**Article**:
Meanwhile, Sporting’s Champions League aspirations were already shattered by the time matchday five came around, but the outside chance of reaching the Uefa Cup — now the Europa League — as the third placed team remained a possibility.

“I got told the day before that I was playing. I’m actually getting quite emotional because my dad and mum couldn’t be there.

The game though did not go according to plan, with Mahon substituted at the break with his side 2-0 down. Fernando Morientes came off the bench in the second-half to score twice to complete the 4-0 rout.

In December, Mahon closed in on a return to England after playing just one more time for Sporting — the same month they sacked manager Augusto Inácio after a poor run of results — this time as a substitute in the league win over Belenenses.

A restlessness over the lack of game time resulted in Mahon swapping Lisbon for a loan move to back to the Championship with Blackburn Rovers.

“In fact, the public were allowed in to watch the training but they also had two local papers who would give you marks out of ten just for your training. There was that type of pressure the team was under.

**Exercises to complete**:
• A. In the football article, which club did Mahon join on loan after leaving Lisbon?
• B. Continue the article about Mahon's time at Sporting, starting right after its last sentence.

**Entries**:
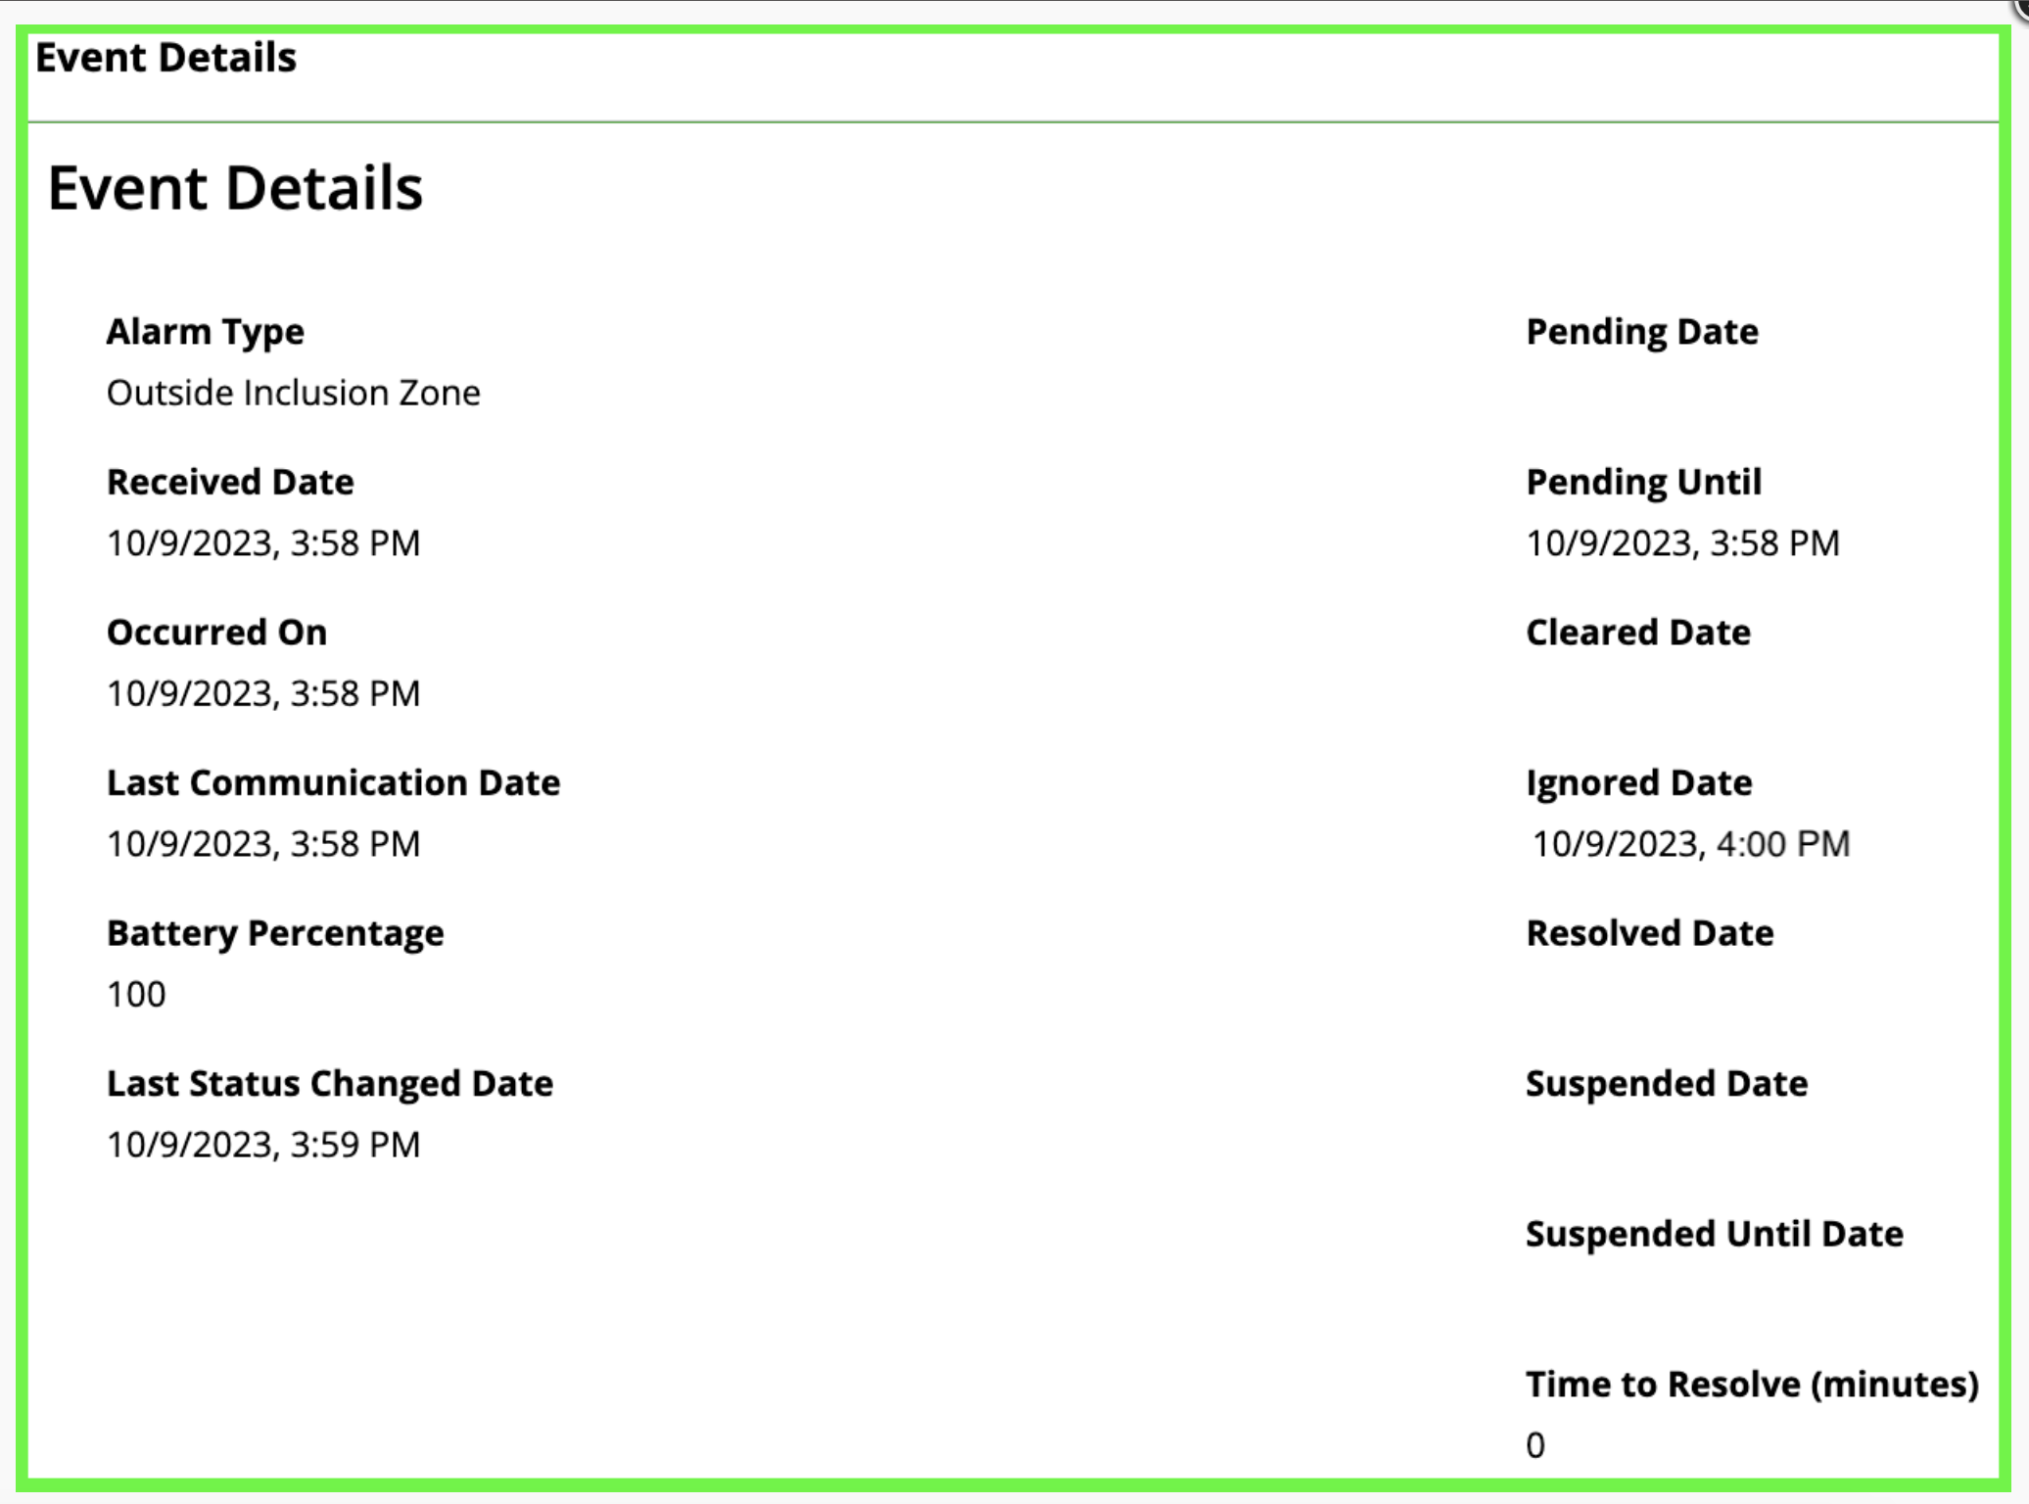Screen dimensions: 2029x1504
Task: Click the Last Communication Date label
Action: click(333, 782)
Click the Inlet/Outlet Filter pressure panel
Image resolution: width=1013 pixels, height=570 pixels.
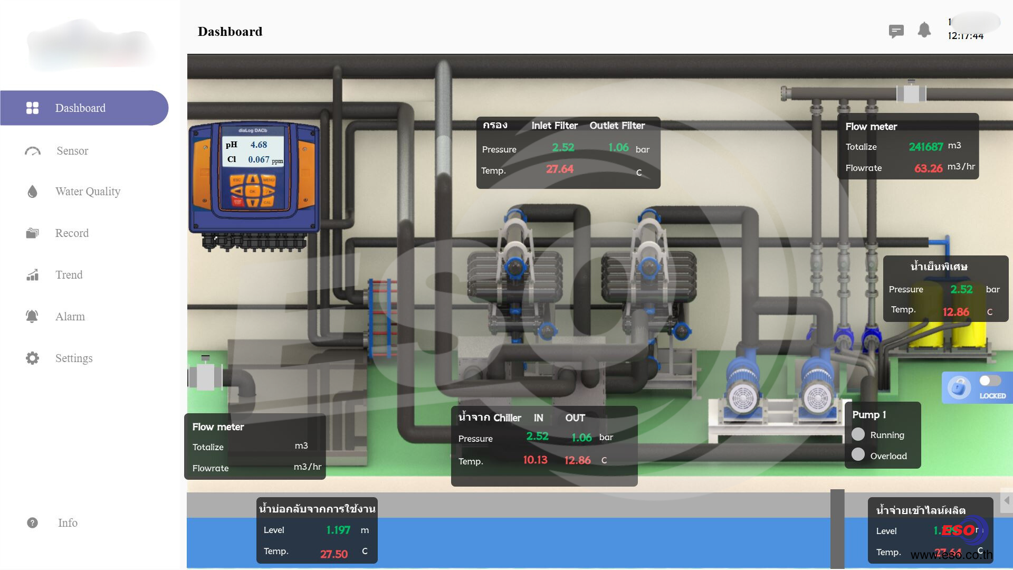[568, 153]
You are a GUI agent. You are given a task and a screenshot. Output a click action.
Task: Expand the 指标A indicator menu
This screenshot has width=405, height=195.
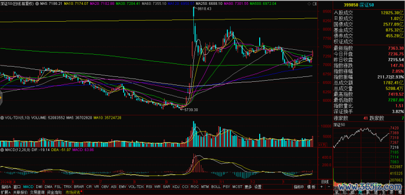[x=6, y=186]
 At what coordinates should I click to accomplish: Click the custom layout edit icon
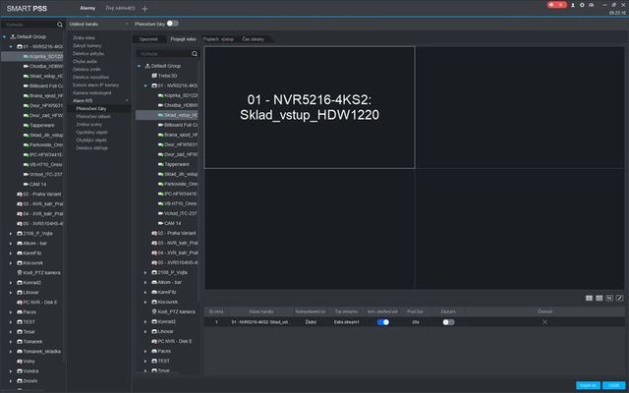[x=619, y=296]
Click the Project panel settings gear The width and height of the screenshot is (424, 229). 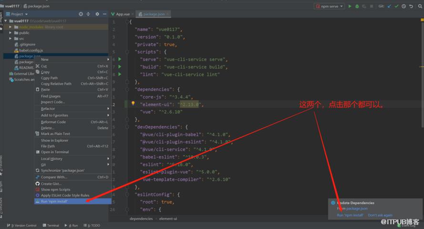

**Results for each task**:
• A. Blackburn Rovers, back in the Championship.

• B.
In the summer, Mahon signed permanently with a Blackburn side managed by Graeme Souness, after he helped Rovers earn promotion to the Premier League. The Dubliner was also part of the Blackburn squad that beat Tottenham to win the League Cup the following season.

L-R: Blackburn Rovers’ Alan Mahon, Damien Duff, Lucas Neill and Garry Flitcroft celebrate a goal.

Source: EMPICS Sport

Mahon would go on to spend the majority of the rest of his career in England’s North West with permanent spells at Wigan — where he again won promotion to the Premier League — and at Burnley, before ultimately retiring in 2011 after a second spell with Tranmere.

“I was getting a couple of niggling injuries and it was the year my father passed away. Like a lot of Irish boys, my dad was a big part of my life. He died in the March and I retired that June.

Despite pursuing other business interests outside of football after hanging up his boots, it was difficult for Mahon to completely remove himself from the sport he had immersed himself in since he was a boy, and he has since progressed to become the assistant coach of the Manchester City Women’s team.

“I missed the hustle and bustle and structure of day-to-day football; it was what I have been doing since I was a child out in Crumlin.

“He was the one that gave me the opportunity. He said: ‘Go off and do your badges, come back to me and we’ll organise something for you, as long as you are willing to work hard.’

“As they hadn’t had much coaching before, he said that the girls would be really receptive; he thought it would be very good for me and very good for them.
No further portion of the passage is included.